Ovviamente gli utilizzi e gli scopi, sono in maggioranza legati ad un uso economico e lavorativo di chi ha dovuto fare i conti con le misure di prevenzione anticontagio, ovvero con le numerose e frequenti chiusure di molte attività, dovute all’introduzione delle limitazioni (zone rosse soprattutto): confrontando i dati del Registro .it con l’ultimo rilevamento ISTAT, effettivamente, la vendita di beni o servizi mediante proprio sito web (anche se non si parla solo di .it) è quasi raddoppiata nel 2020, e riguarda il 17,4% delle imprese italiane con 3 addetti e oltre. Si stima quindi che attualmente circa 170 mila imprese dispongano di siti web per l’e-commerce (fonte: Report Imprese italiane e Covid19).

“L’aumento esponenziale di siti web per l’e-commerce richiede un sempre maggiore investimento in termini di privacy, sicurezza e competenze digitali sia da parte delle imprese che dei cittadini – conclude Conti – Le imprese devono aumentare i loro investimenti in infrastrutture ma soprattutto in competenze digitali per proteggere le transazioni elettroniche dal cybercrime; allo stesso tempo è necessario aumentare la cultura digitale dei cittadini e sviluppare quella che viene definita la ‘igiene cyber’ (cyber-hygiene) che, in modo speculare alle norme igieniche nel mondo reale, ci fornisca gli strumenti per difenderci dai ‘virus’ utilizzati dal cybercrime nel mondo virtuale. Per questo motivo, il Registro .it ha avviato un programma formativo per gli studenti italiani, la Ludoteca del Registro, per diffondere la cultura di Internet presso le giovani generazioni, aiutandoli a capire cos’è la rete e ad utilizzarla in modo consapevole”.

Nuovi domini web registrati

Dove vengono registrati questi domini?

Secondo lo studio dell’IIT-CNR è il Trentino Alto Adige la Regione con il tasso di penetrazione più alto, davanti a Lombardia, Toscana, Valle d’Aosta, Piemonte e Veneto. Nessuna regione del Meridione compare tra le prime dieci: la prima è l’Abruzzo, in quattordicesima posizione, mentre in coda alla classifica compaiono Basilicata, Sicilia e Calabria.

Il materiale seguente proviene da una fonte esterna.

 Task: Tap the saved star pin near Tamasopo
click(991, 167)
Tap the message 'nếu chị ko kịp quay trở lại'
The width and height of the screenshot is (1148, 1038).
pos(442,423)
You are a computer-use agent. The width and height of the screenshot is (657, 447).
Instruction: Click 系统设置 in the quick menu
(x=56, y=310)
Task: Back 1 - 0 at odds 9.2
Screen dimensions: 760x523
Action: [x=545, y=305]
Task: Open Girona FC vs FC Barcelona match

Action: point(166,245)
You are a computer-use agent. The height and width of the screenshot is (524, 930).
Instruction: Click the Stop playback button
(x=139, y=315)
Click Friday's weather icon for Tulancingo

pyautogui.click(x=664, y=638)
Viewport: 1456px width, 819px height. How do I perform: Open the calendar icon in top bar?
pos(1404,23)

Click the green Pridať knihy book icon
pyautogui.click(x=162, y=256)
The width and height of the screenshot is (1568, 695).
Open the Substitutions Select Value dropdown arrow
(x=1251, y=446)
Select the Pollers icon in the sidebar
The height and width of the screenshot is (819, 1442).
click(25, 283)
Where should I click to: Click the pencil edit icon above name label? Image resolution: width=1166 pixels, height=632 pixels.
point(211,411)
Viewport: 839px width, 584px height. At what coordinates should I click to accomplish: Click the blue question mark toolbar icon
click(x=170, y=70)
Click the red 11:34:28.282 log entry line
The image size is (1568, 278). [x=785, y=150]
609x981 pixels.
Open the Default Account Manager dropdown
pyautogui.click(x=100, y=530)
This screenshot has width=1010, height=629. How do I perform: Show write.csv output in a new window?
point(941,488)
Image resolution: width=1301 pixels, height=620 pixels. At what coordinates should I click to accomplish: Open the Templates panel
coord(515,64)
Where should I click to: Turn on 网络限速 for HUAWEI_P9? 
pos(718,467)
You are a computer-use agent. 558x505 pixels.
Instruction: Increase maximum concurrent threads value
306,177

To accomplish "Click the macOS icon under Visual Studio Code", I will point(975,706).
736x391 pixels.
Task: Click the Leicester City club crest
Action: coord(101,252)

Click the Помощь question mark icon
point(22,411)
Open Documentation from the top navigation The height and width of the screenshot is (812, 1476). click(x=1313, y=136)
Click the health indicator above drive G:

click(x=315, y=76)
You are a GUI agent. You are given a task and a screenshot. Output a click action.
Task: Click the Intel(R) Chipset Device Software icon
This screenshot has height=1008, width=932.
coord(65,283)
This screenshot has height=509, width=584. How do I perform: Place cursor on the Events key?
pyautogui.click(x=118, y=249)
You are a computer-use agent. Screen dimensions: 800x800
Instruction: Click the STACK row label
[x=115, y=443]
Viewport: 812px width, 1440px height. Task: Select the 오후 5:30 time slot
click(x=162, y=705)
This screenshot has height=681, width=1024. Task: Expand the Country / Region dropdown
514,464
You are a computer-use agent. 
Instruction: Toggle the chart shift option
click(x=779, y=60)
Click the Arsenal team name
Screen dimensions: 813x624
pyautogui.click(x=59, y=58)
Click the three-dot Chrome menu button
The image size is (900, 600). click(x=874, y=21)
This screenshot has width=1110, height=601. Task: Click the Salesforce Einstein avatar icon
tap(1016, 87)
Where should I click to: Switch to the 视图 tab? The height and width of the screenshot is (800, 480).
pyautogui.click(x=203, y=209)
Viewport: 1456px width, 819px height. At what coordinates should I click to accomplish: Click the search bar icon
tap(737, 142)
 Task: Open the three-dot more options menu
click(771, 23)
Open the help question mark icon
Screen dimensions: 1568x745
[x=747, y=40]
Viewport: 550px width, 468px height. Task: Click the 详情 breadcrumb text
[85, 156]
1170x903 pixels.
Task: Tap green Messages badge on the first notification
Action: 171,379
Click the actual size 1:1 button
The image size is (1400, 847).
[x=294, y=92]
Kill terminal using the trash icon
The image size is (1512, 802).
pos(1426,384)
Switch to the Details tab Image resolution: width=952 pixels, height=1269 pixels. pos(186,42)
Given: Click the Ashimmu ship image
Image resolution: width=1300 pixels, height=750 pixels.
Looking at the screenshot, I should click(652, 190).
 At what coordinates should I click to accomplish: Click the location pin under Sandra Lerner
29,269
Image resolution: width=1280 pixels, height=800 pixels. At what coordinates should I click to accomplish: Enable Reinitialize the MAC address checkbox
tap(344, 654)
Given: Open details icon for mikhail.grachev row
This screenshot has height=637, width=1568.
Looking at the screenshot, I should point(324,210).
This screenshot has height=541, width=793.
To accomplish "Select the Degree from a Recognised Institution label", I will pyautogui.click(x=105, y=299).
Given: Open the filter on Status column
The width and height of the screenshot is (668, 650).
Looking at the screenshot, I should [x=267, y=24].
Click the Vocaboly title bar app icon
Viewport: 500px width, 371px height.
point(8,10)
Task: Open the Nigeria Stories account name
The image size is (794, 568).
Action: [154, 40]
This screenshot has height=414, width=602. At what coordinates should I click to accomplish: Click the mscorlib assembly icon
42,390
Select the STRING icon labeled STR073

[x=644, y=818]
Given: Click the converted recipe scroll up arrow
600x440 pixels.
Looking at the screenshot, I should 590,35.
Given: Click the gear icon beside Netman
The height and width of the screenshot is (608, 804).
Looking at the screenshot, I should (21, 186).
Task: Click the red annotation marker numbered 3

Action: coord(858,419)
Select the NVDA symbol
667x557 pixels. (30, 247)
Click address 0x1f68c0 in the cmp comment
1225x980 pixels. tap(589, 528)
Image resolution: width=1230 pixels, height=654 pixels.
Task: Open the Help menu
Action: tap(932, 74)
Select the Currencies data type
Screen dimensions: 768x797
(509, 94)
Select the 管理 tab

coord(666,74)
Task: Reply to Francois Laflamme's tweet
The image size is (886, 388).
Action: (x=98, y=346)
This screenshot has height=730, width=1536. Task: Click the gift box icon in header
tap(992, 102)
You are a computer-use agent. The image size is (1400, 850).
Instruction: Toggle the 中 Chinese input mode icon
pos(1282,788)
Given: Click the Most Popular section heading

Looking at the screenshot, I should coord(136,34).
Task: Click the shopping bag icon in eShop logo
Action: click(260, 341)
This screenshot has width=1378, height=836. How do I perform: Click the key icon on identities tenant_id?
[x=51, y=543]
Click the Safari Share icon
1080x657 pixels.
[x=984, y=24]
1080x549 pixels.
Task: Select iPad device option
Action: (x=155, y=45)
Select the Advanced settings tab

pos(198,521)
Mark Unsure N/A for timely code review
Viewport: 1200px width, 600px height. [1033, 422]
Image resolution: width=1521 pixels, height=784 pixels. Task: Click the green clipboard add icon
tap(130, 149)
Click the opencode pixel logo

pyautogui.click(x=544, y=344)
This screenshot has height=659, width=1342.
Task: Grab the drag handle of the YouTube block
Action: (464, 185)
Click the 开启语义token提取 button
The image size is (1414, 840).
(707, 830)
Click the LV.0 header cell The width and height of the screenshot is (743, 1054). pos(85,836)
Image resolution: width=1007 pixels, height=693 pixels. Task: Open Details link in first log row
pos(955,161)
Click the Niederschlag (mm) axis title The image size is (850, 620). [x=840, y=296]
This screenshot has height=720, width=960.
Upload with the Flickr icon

Sul fronte delle province, Milano conquista il primato per tasso di penetrazione, con 538 domini ogni 10.000 abitanti, seguita da Bolzano (483), Firenze (448) e Rimini (436). La Toscana piazza nella top ten anche Siena (426). In coda ci sono purtroppo solo il Sud e le Isole: tutte le ultime venti posizioni, con in coda Crotone (149), Caltanissetta (139) ed Enna (135).

Ad oggi, infatti, stando alle rilevazioni, il Nord raccoglie il 53,8% dei domini .it presenti nel Registro, al Centro è localizzato il 22,9% mentre al Sud il 23,2%.